對于第三方監管機制,國務院醫改辦副主任胡曉義稱,將主要用于醫療機構和藥店的監管,具體說來就是和衛生部門一起配合,把醫保的信息管理網絡一直連到各個地方的服務醫院,使每一次的診療、每一個處方都能夠在計算機上、在這個網絡上運行,得到實時的監控,這個不僅有利于基金的安全,也有利于促進醫院加強內部的管理。但是對于藥店還是一個薄弱的環節,因為藥店更加零散,醫療保險定點的藥店有17萬多家,而且很多都是小藥店,要實現全面的聯網監控難度比較大,但是要加大這方面的舉措。
關鍵詞3
【服務價格】
理順價格體系實現優勞優得
對于兩會期間代表和委員們熱議的醫療服務價格問題,馬曉偉表示,理順價格體系是下一步醫改的關鍵內容,通過此舉將使我國醫生的技術勞務價格能夠得到承認,藥品和儀器設備的價格能夠有所降低,醫務人員多勞多得、優勞優得的這條政策能夠得到正向激勵,“我相信,會引導我國醫療衛生事業的發展走向更加健康的軌道,也會更有利于我們加強醫德醫風建設,規范醫院醫生行為。”“將建立一個符合醫生職業特點的,以醫療的數量、質量、風險程度以及患者的滿意程度為標志的,公益性為核心的薪酬支付制度。”馬曉偉稱。
關鍵詞4
【醫患矛盾】
加強法制教育保護雙方權益
近年來加劇的醫患矛盾,未來的改革當中是否會在制度設計上有所考慮,形成一個醫生有尊嚴、患者有保障的局面?對此,國務院醫改辦主任孫志剛表示,基層醫療衛生機構改革完成之后,在基層醫療機構看病,醫患的關系基本是和諧的。要從根本上解決醫患關系,首先要加強法制建設和法制教育,要依法保護醫生的合法權益,同時要依法保護患者的合法權益。同時,要加強醫德、醫風的建設,在全社會形成尊醫重衛的良好氛圍。此外,要加快推進公立醫院改革,逐步扭轉公立醫院的逐利行為,建立體現公益性和高效率的新運行機制。“我想通過法制建設、法制教育、醫德醫風建設、社會風氣改善,以及加快推動公立醫院改革的步伐,醫患關系會逐步地好起來。”
關鍵詞5
【醫保基金】
出臺20條禁令規范內部紀律
胡曉義稱,隨著我國全民醫保體系的建立,去年三項醫保總支出大概是9000億元,今年預計將超過1萬億元。
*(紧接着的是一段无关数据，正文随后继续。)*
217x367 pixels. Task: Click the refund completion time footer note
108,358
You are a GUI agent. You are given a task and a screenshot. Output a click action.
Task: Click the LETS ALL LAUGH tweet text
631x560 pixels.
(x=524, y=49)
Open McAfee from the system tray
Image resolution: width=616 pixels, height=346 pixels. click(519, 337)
人數規模和基金規模的擴大無疑會導致風險的存在,主要是三方面。“首先,是有沒有監守自盜的問題,有沒有挪用、貪污等這些問題。第二個風險來自醫保基金的支付對象,也就是醫療服務機構、藥店,有沒有個別的人套取醫保基金的問題。第三個風險,來自少數的參保人員和患者,借著醫保提高水平、擴大范圍、增加保障來騙取醫保基金。”胡曉義說。
對于這三個方面相關部門都已經采取相應的制度安排和監管措施。胡曉義介紹,在2008年到2009年進行過一次專項治理,那個時候查出的違法違規資金的占比是0.4%,而去年這個比例已經降至0.16%,可見內部監管措施已見成效。
胡曉義透露,最近人社部已專門出臺了20條禁令,就是社會保險工作人員的20條紀律規定,“劃出紅線不準跨越”。同時,還將和有關部門聯手加強對騙取、套取、詐騙醫保基金的犯罪行為的監管力度。
關鍵詞6
【異地就醫】
實現跨省轉移報銷長遠目標
針對因各地醫保藥品目錄不同,導致就醫以后回去報賬的時候會發現報賬的數額比較小,或報賬比較困難的問題,胡曉義稱,目前已經有很多進展,首先人社部通過提高統籌層次,由縣級統籌升級為市級統籌,即在全市范圍內報銷執行統一標準,減少異地就醫的人員。
他介紹,現在已經有幾個省在推進全省的統一報銷,就全國來說,實現跨省轉移是人社部的目標,但“還有一條相當長的路要走”。談及原因,胡曉義稱首先是醫療機構分布的結構問題,最好的醫療資源就在中心城市、特大城市,但是不能讓所有的人都到中心城市、特大城市看病,所以整個政策制度安排還是鼓勵小病在基層看、在本地看,當然有疑難雜癥、重大疾病到中心城市來看。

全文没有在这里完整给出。